**Instructions for the task**:
Please repeat the lines below, exactly and only, from the one that holds "Open the column" through the one that holds "Image resolution: width=932".

**Input data**:
● ● ● ●

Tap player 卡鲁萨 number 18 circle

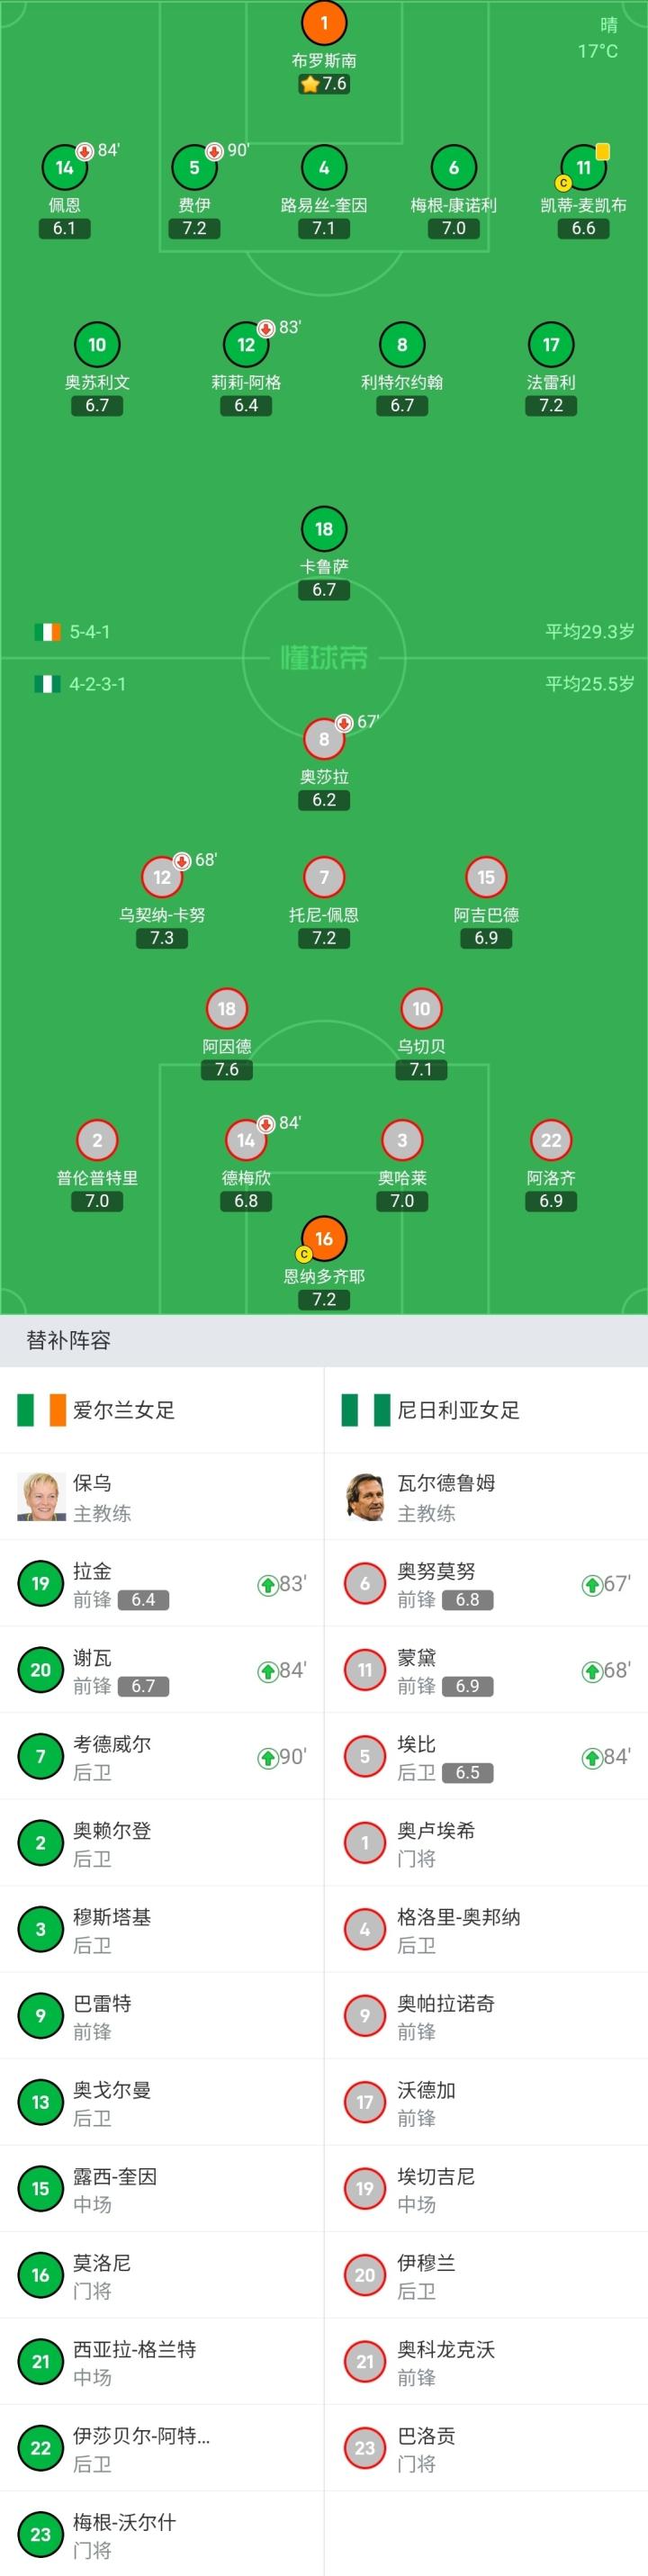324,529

● ● ● ●

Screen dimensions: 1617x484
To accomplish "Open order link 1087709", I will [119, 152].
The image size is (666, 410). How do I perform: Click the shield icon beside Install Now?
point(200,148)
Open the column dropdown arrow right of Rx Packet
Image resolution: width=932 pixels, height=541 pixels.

● ● ● ●

**Problem solution**:
Open the column dropdown arrow right of Rx Packet
Image resolution: width=932 pixels, height=541 pixels.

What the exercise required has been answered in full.